Ah yes, the ramrod of reality can be a wonderful thing!!!!
I hope Michael Moore thinks of this guy the next time he calls Christians dangerous or calls the president an extremist.
Moore can say whatever hateful thing he wants about us knowing that he can still walk the streets in relative safety. That would not be true if he spoke of muslims in the same way he speaks about us.
Dutch attitudes and Islam are incompatible.
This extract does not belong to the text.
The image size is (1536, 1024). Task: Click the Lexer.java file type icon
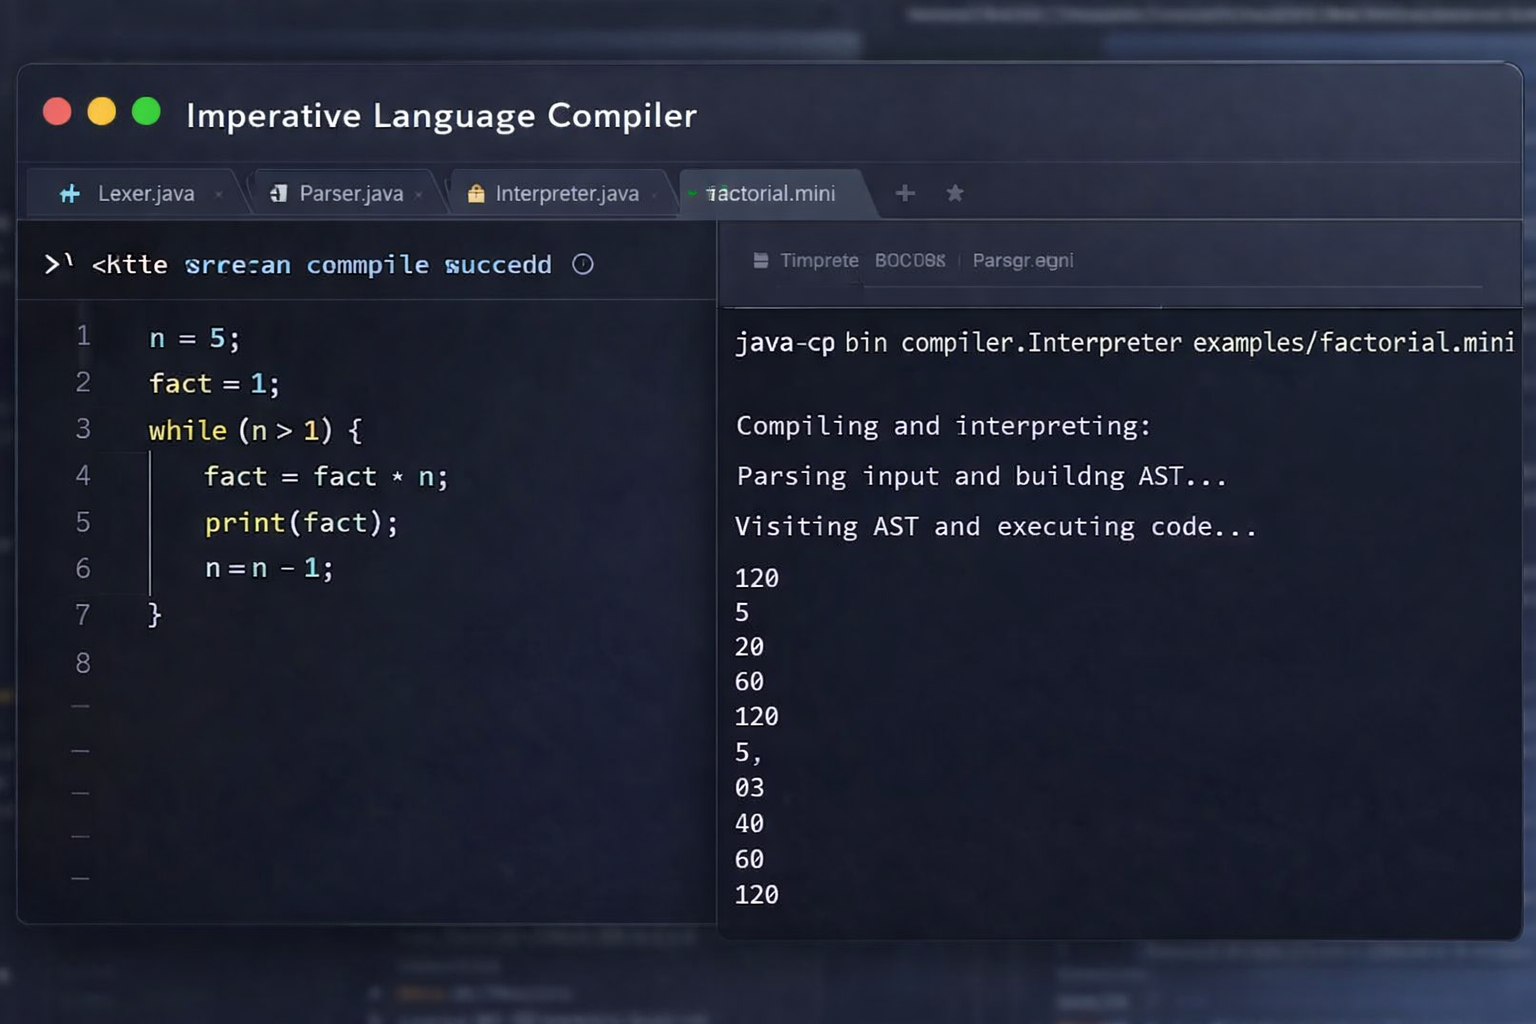point(68,193)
This is not to say that the Dutch "left" and the Islamo-fascism don't have a lot in common, which they do, but that the fundamental social attitudes required in any form of Islam are totally incompatible with life in Nederland.
Somehow they'll blame it on Bush. Just watch.
Shouldn't they clear any crackdown with the UN? Do they have any oil?
Another liberal who's been mugged.....
The "D" in Dutch stands for DHIMMI.
"...the shocking murder of anti-immigration populist Pim Fortuyn by an animal rights activist in 2002."
Did Fortuin refer to immigrants as beasts? And if not, why an animal rights activist?
Suddenly the good old christian crusaders don't seem so stupid !!!!
International cash transfers must be more tightly controlled; magazines and papers which include incitement should be suppressed; unsuitable mosques should be shut down and imams who encourage illegal acts should be thrown out of the country."
Not that I disagree, but this is well beyond the patriot act!
Go get 'em you Dutchmen, that's a group that is well versed in extremism, I think they are up to the job.